Fußball – das war und ist sein Leben

Honzrath · Deutschland ist zum vierten Mal Weltmeister. Otto Ney aus Honzrath hat alle Titel miterlebt. Den ersten 1954 in Bern sogar im Stadion. Noch heute schaut der 93-Jährige Fußball aus aller Welt. Vor allem aus England.

Otto Ney hat es sich gemütlich gemacht. Die Hände ruhen auf den Gehstock mit dem abgewetzten Griff. Das weiße Haar streng zurückgekämmt, sitzt er auf der Bank am Rande des Familiengartens in Honzrath und lässt den Blick über das Blumenmeer schweifen. Ein Patriarch unter seiner Pergola. Doch plötzlich lächelt Ney , und seine Augen glitzern. Aus dem 93-Jährigen - "93 Jahre und sechs Monate", korrigiert er schmunzelnd - sprudelt beinahe jugendliche Begeisterung: "Die Weltmeisterschaft 1954. Das war schon etwas Besonderes. Da sind wir in der Vorrunde mit dem Bus nach Basel zum Spiel gegen Ungarn gefahren. Aber das lief dann ja nicht so gut."

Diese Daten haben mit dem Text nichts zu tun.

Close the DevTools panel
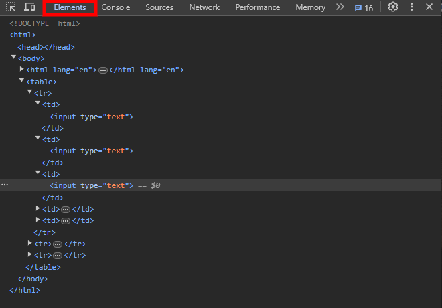The image size is (442, 308). [429, 7]
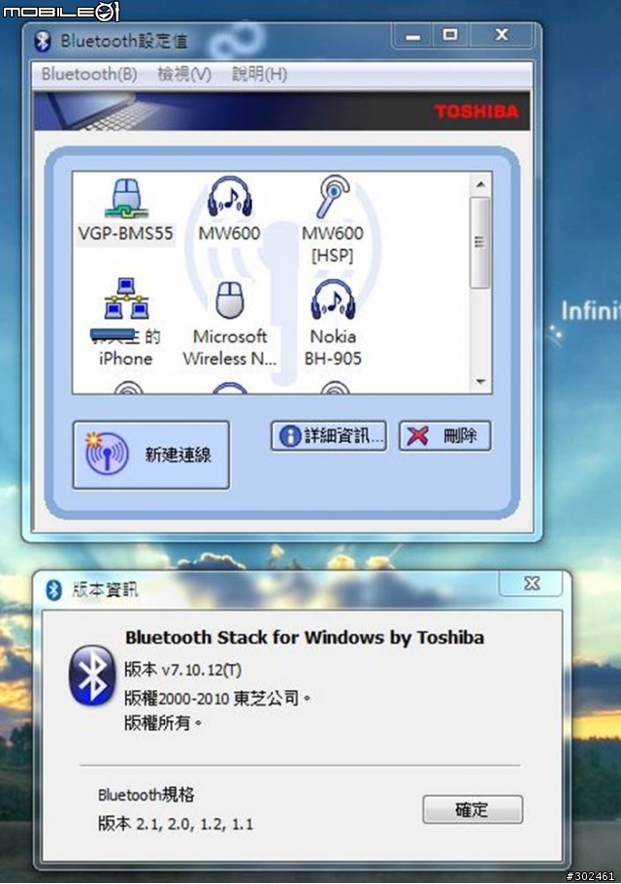Viewport: 621px width, 884px height.
Task: Open the 檢視(V) menu
Action: click(184, 74)
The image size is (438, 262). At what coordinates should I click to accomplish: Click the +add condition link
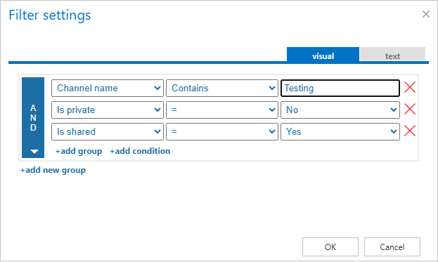(140, 151)
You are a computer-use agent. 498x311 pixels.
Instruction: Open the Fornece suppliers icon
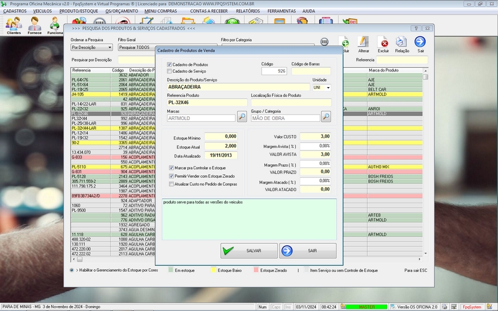pyautogui.click(x=35, y=25)
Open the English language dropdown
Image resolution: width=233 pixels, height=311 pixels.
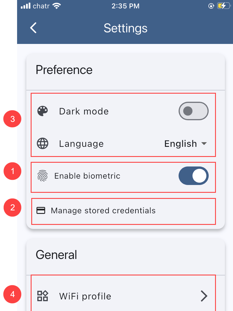181,144
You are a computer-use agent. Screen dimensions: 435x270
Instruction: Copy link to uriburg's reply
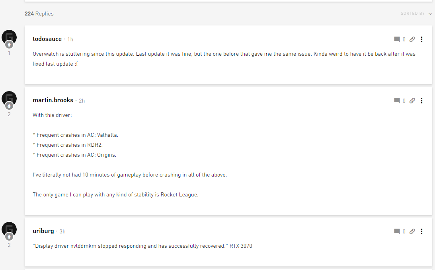click(x=412, y=231)
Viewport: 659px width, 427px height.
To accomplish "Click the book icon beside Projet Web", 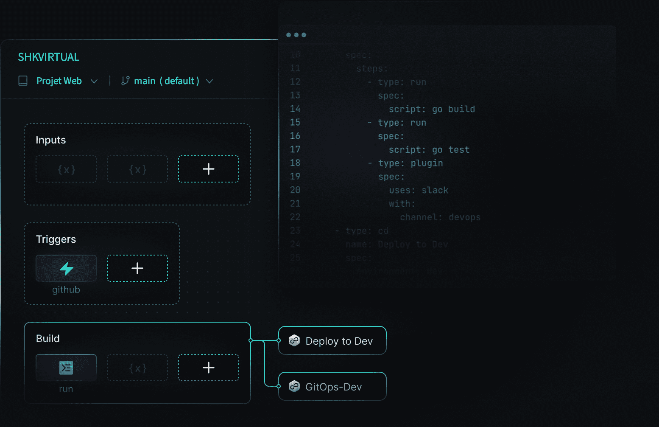I will tap(23, 81).
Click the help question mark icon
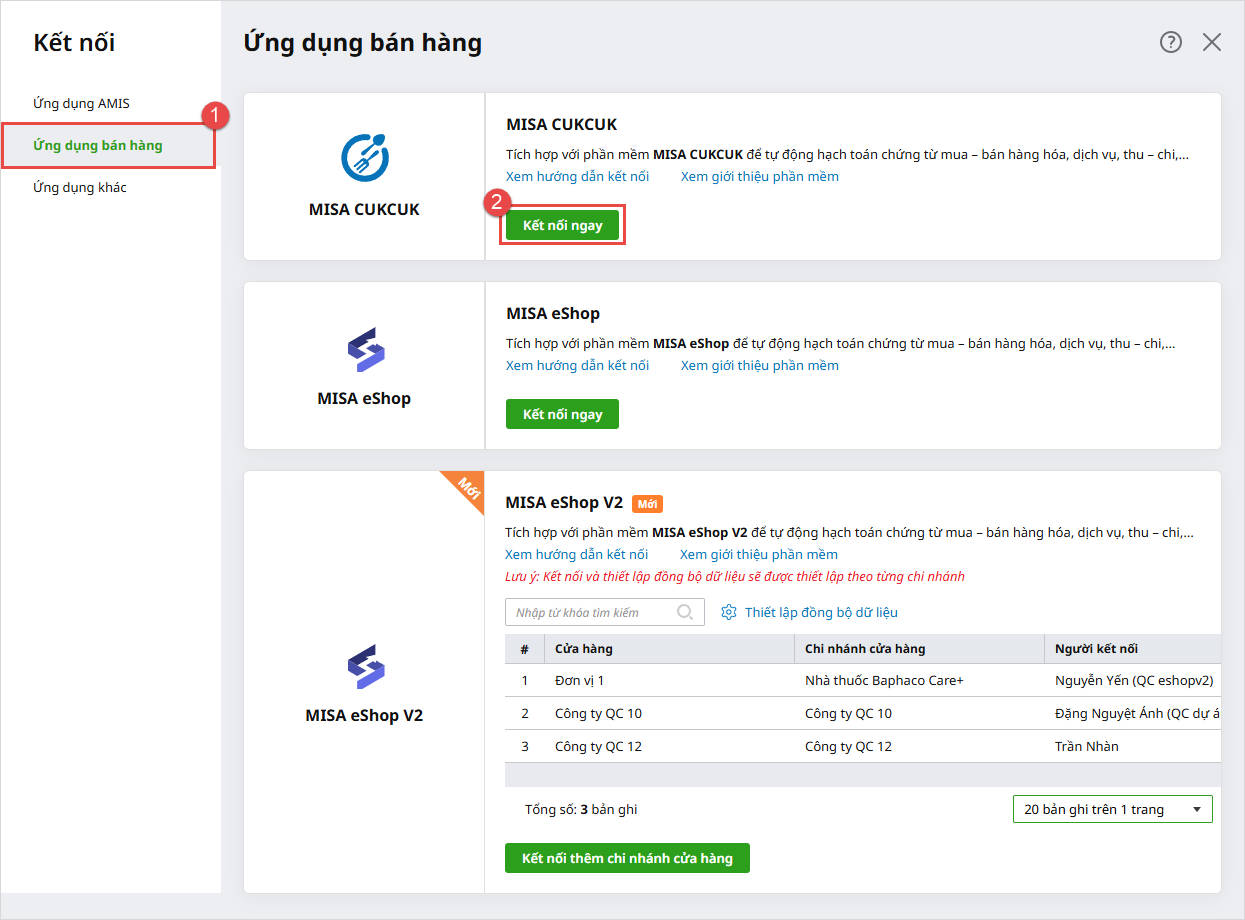Image resolution: width=1245 pixels, height=920 pixels. point(1170,42)
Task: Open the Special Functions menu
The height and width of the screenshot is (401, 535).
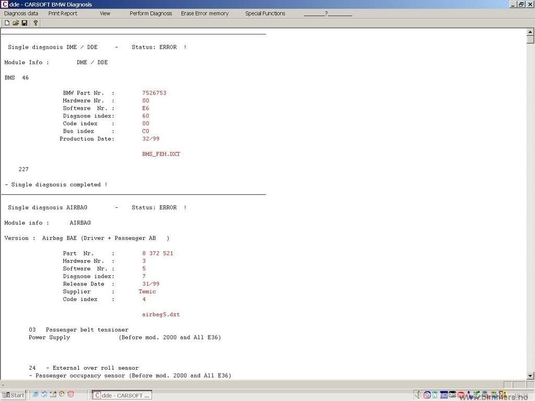Action: point(265,14)
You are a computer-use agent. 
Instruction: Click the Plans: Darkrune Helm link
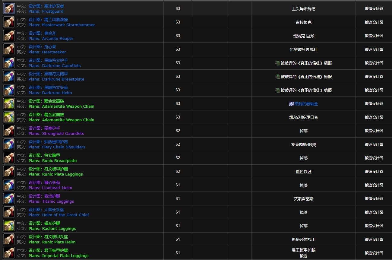[x=50, y=93]
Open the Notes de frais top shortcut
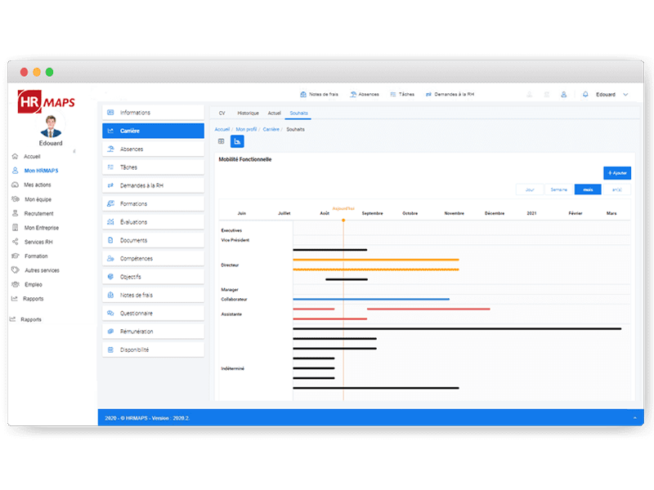654x490 pixels. (x=319, y=95)
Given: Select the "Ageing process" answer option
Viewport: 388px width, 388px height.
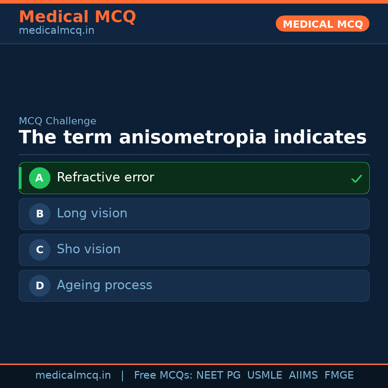Looking at the screenshot, I should coord(105,285).
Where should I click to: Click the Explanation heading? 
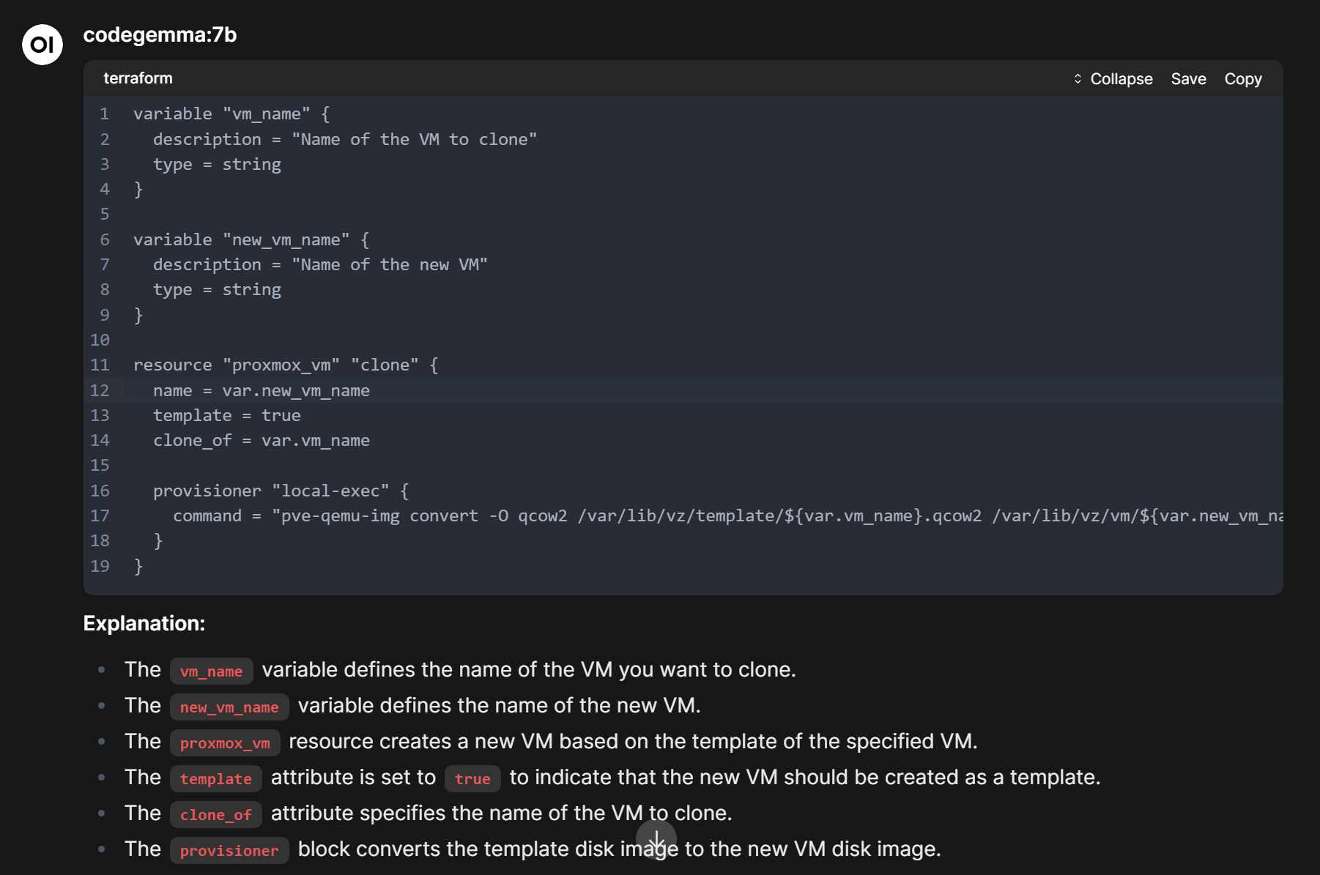[x=144, y=624]
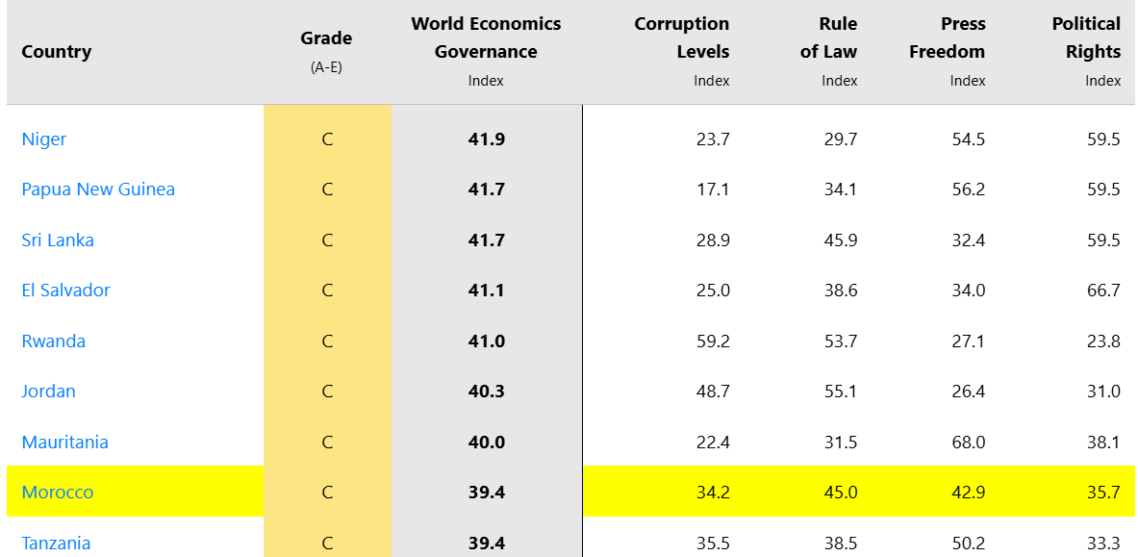Click the Sri Lanka country link
The height and width of the screenshot is (557, 1138).
(x=58, y=241)
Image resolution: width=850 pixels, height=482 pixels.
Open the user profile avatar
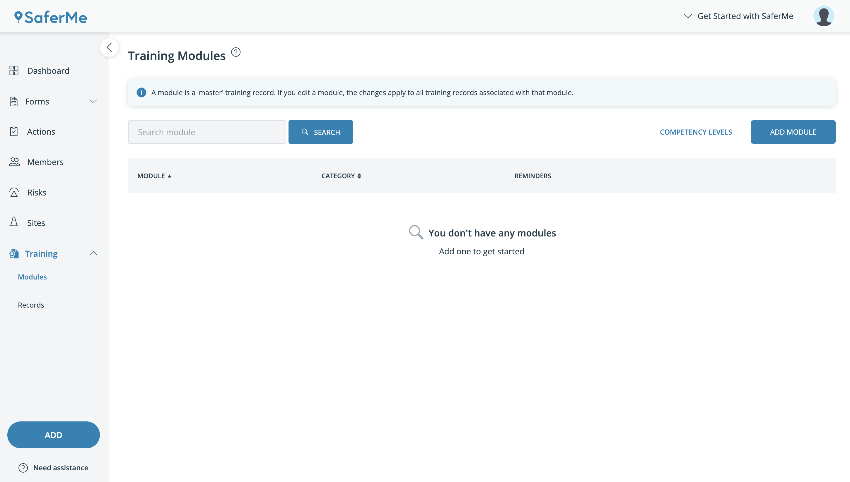823,16
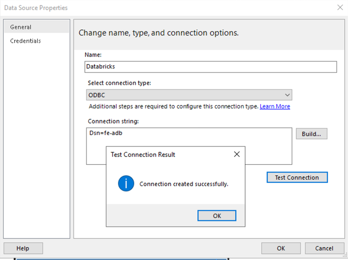Cancel the Data Source Properties dialog
348x260 pixels.
click(324, 248)
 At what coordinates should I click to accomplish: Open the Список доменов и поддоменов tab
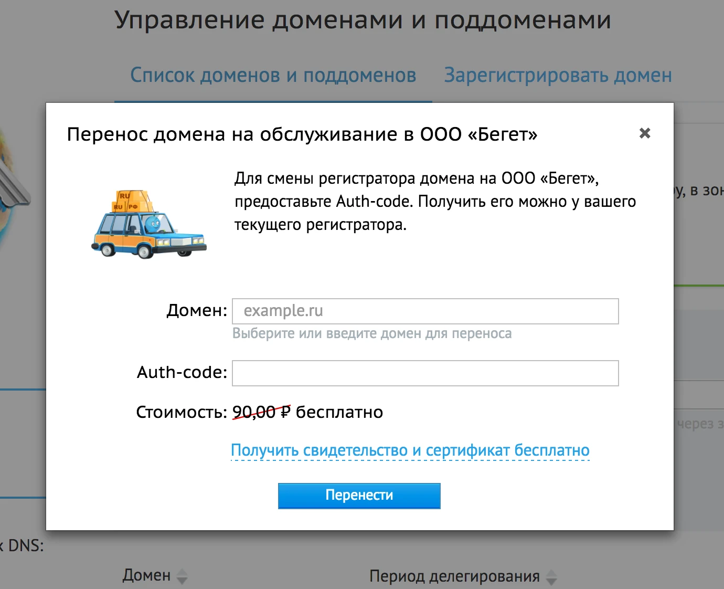pos(273,76)
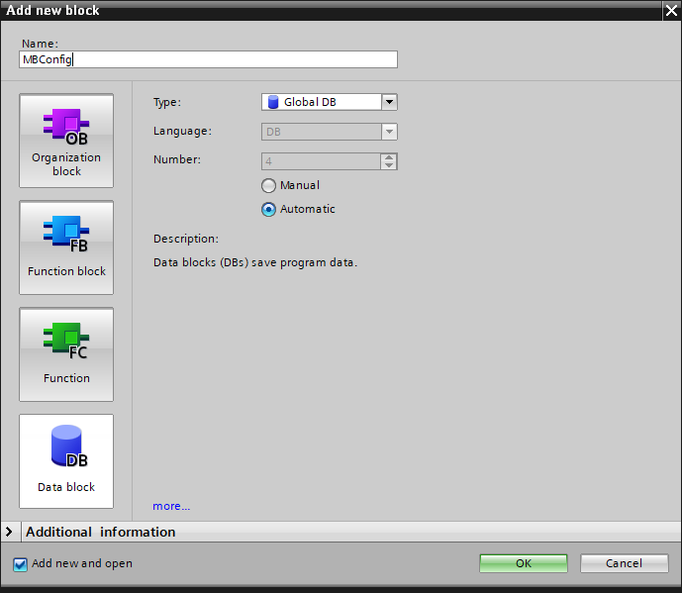
Task: Click the OK button
Action: [x=524, y=563]
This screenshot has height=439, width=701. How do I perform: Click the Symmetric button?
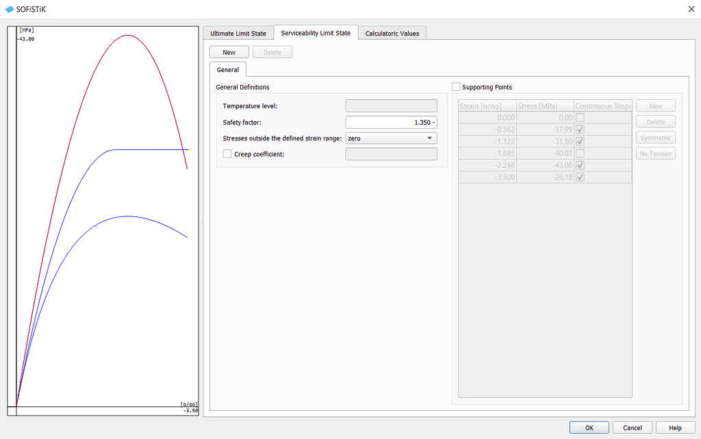point(655,137)
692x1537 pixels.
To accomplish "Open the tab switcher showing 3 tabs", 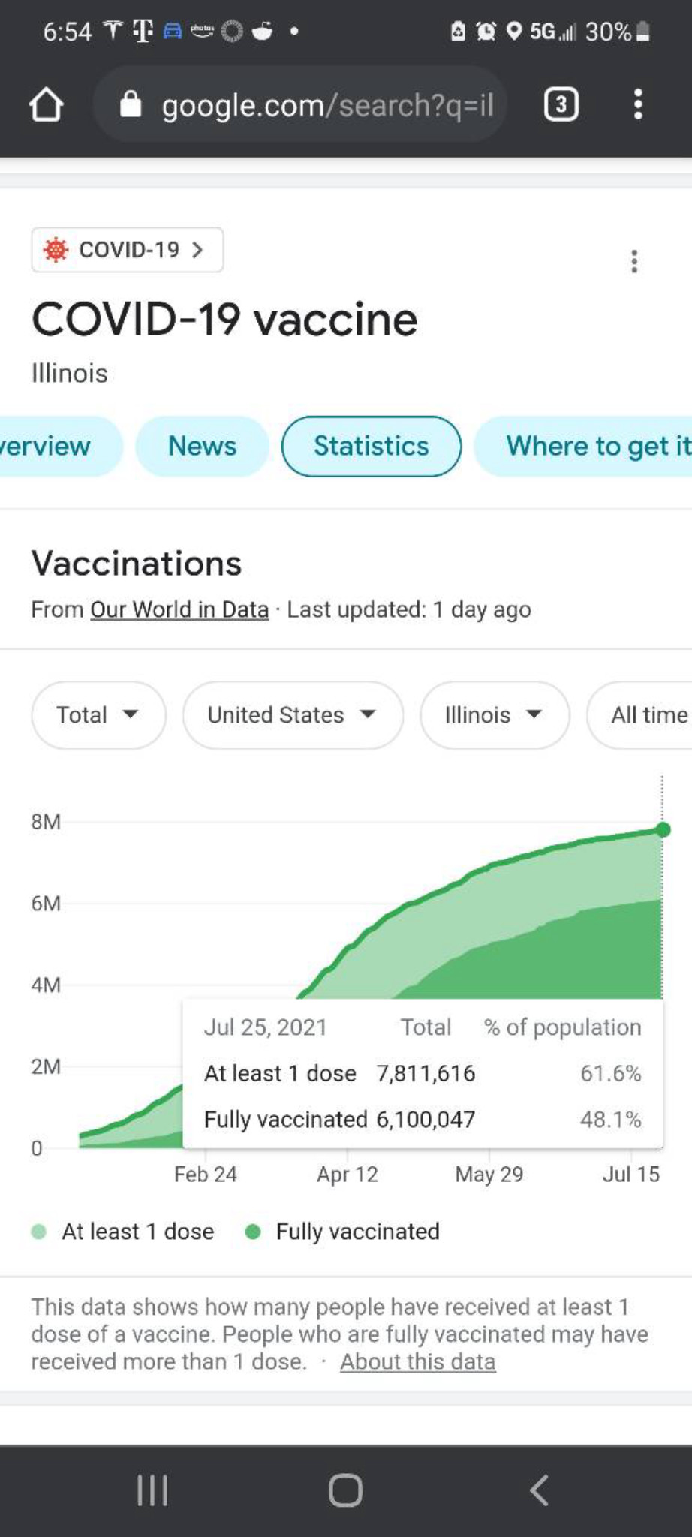I will pyautogui.click(x=561, y=104).
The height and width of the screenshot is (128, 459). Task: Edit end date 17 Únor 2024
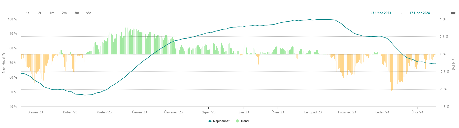419,13
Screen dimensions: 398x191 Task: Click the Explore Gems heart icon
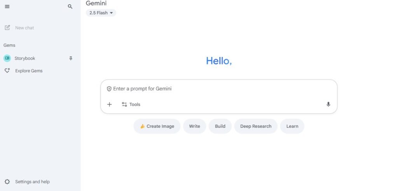click(x=7, y=71)
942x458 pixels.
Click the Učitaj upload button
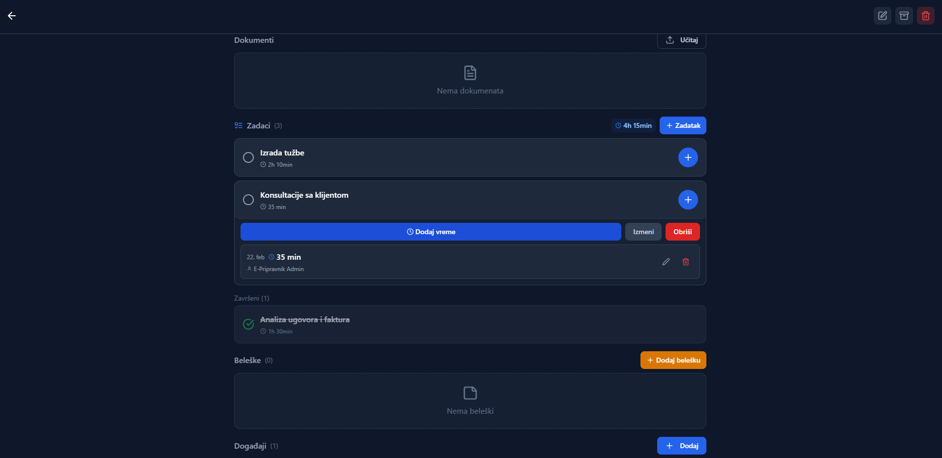[x=681, y=40]
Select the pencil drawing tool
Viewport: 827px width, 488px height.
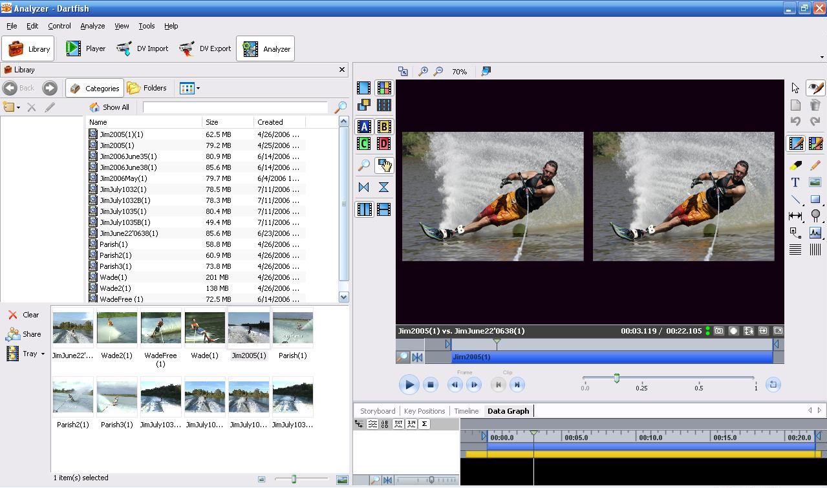tap(815, 165)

3:8 unterlag die deutsche Mannschaft dem großen WM-Favoriten, bis heute eine der höchsten Niederlagen ihrer Geschichte. Neys WM-Abenteuer schien schon vorbei, als es gerade erst begonnen hatte. "Wir sind dann mit dem Bus wieder zurück nach Fraulautern. Wir mussten ja zur Arbeit." Doch die deutsche Mannschaft rettete sich ins Viertelfinale, siegte erst gegen Jugoslawien, dann gegen Österreich und stand plötzlich im Finale - wider alle Erwartungen wieder gegen Ungarn und wieder mit Ney im Stadion: "Ich bin einfach noch einmal runtergefahren." 3:2 siegte Deutschland - das Wunder von Bern . Ney erinnert sich vor allem an den Regen im Stadion: "Alles war nass. Die Zuschauer hatten sich alle die Kapuzen tief ins Gesicht gezogen. Und dann haben sie alle gejubelt."

Fußball, das war und ist sein Leben. Selbst in englischer Kriegsgefangenschaft. In London waren er und seine Mitgefangenen nah dran am Herzen des englischen Fußballs. "Fulham, Chelsea, Queenspark, die Stadien waren alle in der Nähe. 1947 habe ich in Wembley das Pokalfinale zwischen Charlton Atheltic und Burnley gesehen. 1:0 hat Charlton durch ein Tor von Duffy in der Verlängerung gewonnen." Es sind diese Momente, in denen er sein Alter vergessen lässt, wenn er Aufstellungen und Ergebnisse aufzählt, ohne nachdenken zu müssen.

Und all das, ohne seine Erinnerungen zu verklären. Er mag den modernen Fußball. "Ich glaube, dass die Mannschaft, die am Sonntag Weltmeister geworden ist, vielleicht die stärkste ist, die Deutschland je hatte." Trotz großer Spieler wie Franz Beckenbauer oder Lothar Matthäus, die er alle hat spielen sehen, und trotz Fritz Walter, mit dem Ney zu Beginn des Zweiten Weltkriegs gemeinsam stationiert war. Bis halb zwei saß er am Sonntag vor dem Fernseher: "Erst als der Kommentator fertig war, hab ich ausgeschaltet." Er lächelt. Noch heute schaut er Fußball aus ganz Europa. Aus Spanien, vor allem aber aus England . "Ich mag den englischen Fußball. Er ist schnell und kompromisslos. Das ist für mich Fußball." Und er muss es schließlich wissen, nach fast einem Jahrhundert Fußball.